Who should not read this book

Not every book is aimed at every possible audience. This book is not intended for data mining engineers.

Avkash Chauhan

Avkash Chauhan is the founder and principal at Big Data Perspective, working to build a product that makes Hadoop accessible to mainstream enterprises by simplifying its adoption, customization, management, and support for a Hadoop cluster. While recently at Platfora, he participated in building big data analytics software that runs natively on Hadoop. Previously he worked eight years at Microsoft building cloud and big data products and providing assistance to enterprise partners worldwide. Avkash has more than 15 years of software development experience in cloud and big data disciplines. He is an accomplished author, blogger, and technical speaker and loves the outdoors.

Valentine Fontama

Valentine Fontama is a principal data scientist in the Data and Decision Sciences Group at Microsoft. Val has more than eight years of data science experience. After obtaining his PhD in neural networks, he was a new technology consultant at Equifax in London, where he pioneered the application of data mining in the consumer credit industry. Over the last seven years, Val was a senior product marketing manager for big data and predictive analytics in SQL Server marketing, responsible for machine learning, HDInsight, Parallel Data Warehouse, and Fast Track Data Warehouse. Val also holds an MBA in strategic management and marketing from the Wharton School, an MS in computing, and a BS in mathematics and electronics. He has published 11 academic papers and is an accomplished speaker about big data.

Michele Hart

Michele Hart is a senior technical writer with more than 20 years writing experience, the last 6 at Microsoft. She has written countless knowledgeable words for various industries, including finance, entertainment, Internet, telecom, and education. She spent several years as a manager and director of writing, training, and support teams, several more years as a stay-at-home mom, and the last eight or so as an individual contributor focusing on SQL Server and Power BI articles and videos.

Wee-Hyong Tok

Wee-Hyong Tok is a senior program manager on the SQL Server team at Microsoft. WeeHyong has a range of experiences working with data, with more than six years of data platform experience in industry and six years of academic experience. After obtaining his PhD in data streaming systems from the National University of Singapore, he joined Microsoft and worked on SQL Server Integration Services (SSIS). He was responsible for shaping the SSIS Server, bringing it from concept to its inclusion in SQL Server 2012. WeeHyong has published 20 academic papers and speaks regularly at technology conferences.

Buck Woody

Buck Woody is a senior technical specialist for Microsoft, working with enterprise-level clients to develop computing platform architecture solutions within their organizations. With more than 25 years of professional and practical experience in computer technology, he is also a popular speaker at TechEd, PASS, and many other conferences. Buck is the author of more than 500 articles and five books on databases and teaches a database design course at the University of Washington.

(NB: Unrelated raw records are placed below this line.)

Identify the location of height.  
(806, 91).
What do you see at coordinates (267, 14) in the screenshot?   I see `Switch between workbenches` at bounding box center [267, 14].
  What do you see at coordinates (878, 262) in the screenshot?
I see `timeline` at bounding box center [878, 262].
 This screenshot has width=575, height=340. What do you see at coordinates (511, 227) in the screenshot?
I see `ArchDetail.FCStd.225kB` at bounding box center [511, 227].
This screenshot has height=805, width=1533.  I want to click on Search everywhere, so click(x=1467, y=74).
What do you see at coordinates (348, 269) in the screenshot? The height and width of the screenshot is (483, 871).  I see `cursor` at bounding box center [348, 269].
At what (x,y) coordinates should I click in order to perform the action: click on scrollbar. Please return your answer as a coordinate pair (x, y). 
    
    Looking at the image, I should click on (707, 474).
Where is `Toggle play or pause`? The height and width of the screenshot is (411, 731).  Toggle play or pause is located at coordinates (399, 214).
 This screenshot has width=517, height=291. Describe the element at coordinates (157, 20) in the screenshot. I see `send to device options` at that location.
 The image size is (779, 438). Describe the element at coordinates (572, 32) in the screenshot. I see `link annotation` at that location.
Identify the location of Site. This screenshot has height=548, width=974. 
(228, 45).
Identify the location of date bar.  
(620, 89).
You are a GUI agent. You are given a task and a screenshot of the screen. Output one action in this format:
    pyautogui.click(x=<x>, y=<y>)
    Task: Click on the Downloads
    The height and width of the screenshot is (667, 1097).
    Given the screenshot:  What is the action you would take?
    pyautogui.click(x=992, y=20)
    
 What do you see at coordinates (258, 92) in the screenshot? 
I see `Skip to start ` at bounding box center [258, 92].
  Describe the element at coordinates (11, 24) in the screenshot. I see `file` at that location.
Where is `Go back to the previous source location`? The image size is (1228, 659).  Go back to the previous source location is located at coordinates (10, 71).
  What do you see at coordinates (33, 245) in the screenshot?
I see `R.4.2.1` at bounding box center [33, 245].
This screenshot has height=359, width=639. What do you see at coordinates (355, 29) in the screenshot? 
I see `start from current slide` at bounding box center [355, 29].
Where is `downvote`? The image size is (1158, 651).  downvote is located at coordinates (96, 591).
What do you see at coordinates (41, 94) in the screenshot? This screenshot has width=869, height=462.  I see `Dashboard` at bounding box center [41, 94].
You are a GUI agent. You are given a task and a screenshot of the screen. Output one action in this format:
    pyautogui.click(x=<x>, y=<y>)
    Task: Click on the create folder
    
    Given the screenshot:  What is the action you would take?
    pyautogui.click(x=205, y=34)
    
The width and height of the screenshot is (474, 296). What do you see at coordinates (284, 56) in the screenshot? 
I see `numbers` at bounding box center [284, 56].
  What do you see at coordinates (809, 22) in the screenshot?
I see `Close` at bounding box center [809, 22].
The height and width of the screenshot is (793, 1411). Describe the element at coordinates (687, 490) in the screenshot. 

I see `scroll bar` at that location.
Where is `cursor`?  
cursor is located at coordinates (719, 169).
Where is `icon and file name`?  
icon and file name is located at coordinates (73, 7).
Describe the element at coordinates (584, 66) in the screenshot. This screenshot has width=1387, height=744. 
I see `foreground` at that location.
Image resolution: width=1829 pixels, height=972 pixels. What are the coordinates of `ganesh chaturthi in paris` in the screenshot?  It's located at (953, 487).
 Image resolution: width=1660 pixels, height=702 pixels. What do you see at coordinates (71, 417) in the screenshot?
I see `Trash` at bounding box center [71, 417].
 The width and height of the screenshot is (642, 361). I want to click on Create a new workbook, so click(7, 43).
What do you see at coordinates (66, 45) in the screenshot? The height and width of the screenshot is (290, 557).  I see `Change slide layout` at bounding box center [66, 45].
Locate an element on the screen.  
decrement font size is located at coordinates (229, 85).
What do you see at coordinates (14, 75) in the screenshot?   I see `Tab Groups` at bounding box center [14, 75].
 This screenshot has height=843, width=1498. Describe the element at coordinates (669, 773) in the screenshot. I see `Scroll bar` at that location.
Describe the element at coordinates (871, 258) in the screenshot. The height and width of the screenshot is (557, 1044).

This book consists of one conceptual chapter and four hands-on chapters. Chapter 1, “Big data, quick overview,” introduces the topic of big data, with definitions of terms and descriptions of tools and technologies. Chapter 2, “Getting started with HDInsight,” takes you through the steps to deploy a cluster and shows you how to use the HDInsight Emulator. After your cluster is deployed, it’s time for Chapter 3, “Programming HDInsight.” Chapter 3 continues where Chapter 2 left off, showing you how to run MapReduce jobs and turn your data into insights. Chapter 4, “Working with HDInsight data,” teaches you how to work more effectively with your data with the help of Apache Hive, Apache Pig, Excel and Power BI, and Sqoop. Finally, Chapter 5, “What next?,” covers practical topics such as integrating HDInsight into the rest of your stack and the different options for Hadoop deployment on Windows. Chapter 5 finishes up with a discussion of future plans for HDInsight and provides links to additional learning resources.